A lot of folks tend to overlook the fact that copy machines, not unlike many of the desktop applications we use, retain a saved copy of the documents we copy on the machine. In fact, more and more copiers today come with their own hard drives and as such, store images of every document they ever scan.
For businesses that handle more sensitive information, these images can present a challenge. Things like social security numbers, credit card accounts and medical records can be stored in the copy machine and as a result – become prime targets for identity thieves.

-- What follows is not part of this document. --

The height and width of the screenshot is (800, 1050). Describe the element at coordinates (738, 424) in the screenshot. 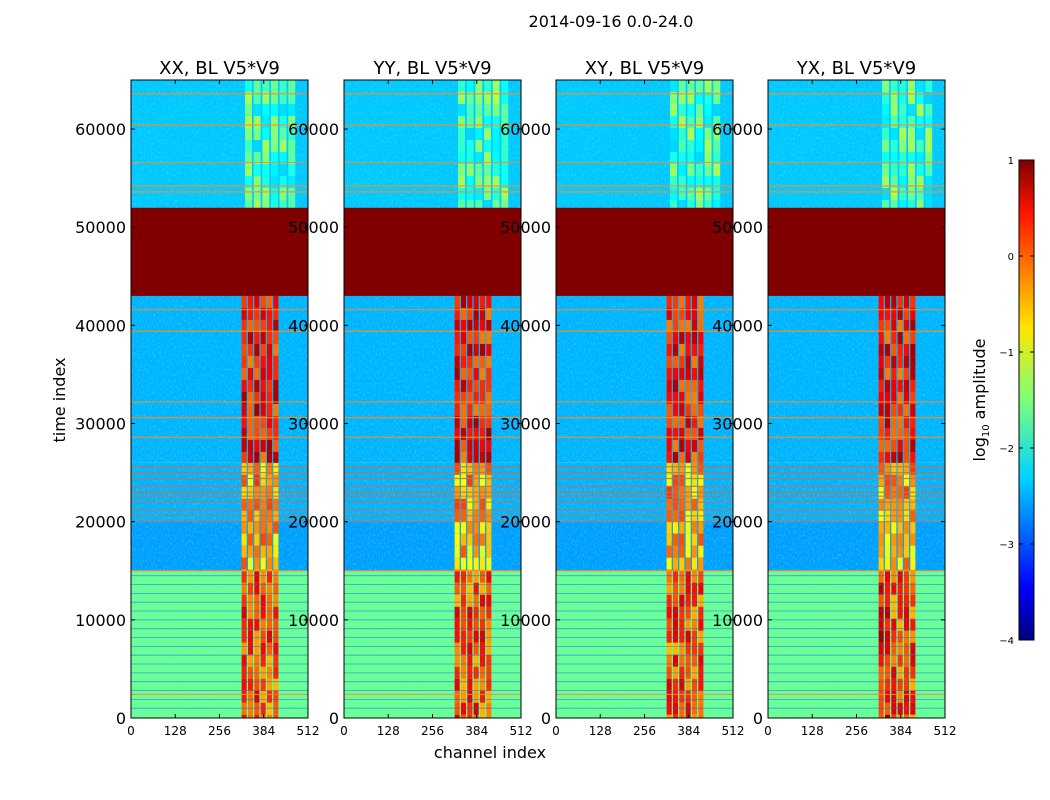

Today, we’ll share with you some steps you can take to delete that information from your copier before it becomes compromised.
It’s always a good idea to make sure you have some sort of encryption or disk overwrite software on your copier. In some cases, your copier may come with that software preinstalled on the machine, but in many cases, you’ll have to purchase it separately. What the encryption software does is that it makes sure that every copied image file is encoded while simultaneously overwriting the file on the disk to show random characters on the existing data – making it next to impossible to reconstruct the original file.
Use your security software to conduct regular disk overwrites to make sure that sensitive data on your hard drive is deleted. On some copiers, this can be complex, on others, not as much. Be sure to talk to your office supply provider for information on how to do this. If you don’t have those capabilities, see what you can do to make sure that you do.
Perform a second disk overwrite before you send the hard drive for service or handing it over to your vendor for disposal. Doing so just makes sure you have your back covered should someone attempt something in the go-between.
Anytime you destroy anything pertaining to sensitive information, always be sure to acquire what they call a ‘certificate of destruction.’ Those certificates serve as a legal guarantee from your vendor that the information was, in fact – destroyed.
SOME OTHER TIPS
It’s always a good idea to schedule routine disk overwrites to provide a safety net in case you forget to do it. Also putting up a sign above your machine can serve as a friendly reminder to staff that the machine contains a hard drive that must be cleared in so that sensitive information that shouldn’t stored doesn’t – in fact- get stored.
A WORD TO THE WISE
Always make sure you consult with your technician before you go anywhere near your own hard drive. In some cases, opening up your copier can void your warranty and in extreme situations, can make the system inoperable. Be patient and get the right advice from the professionals to avoid messing anything up.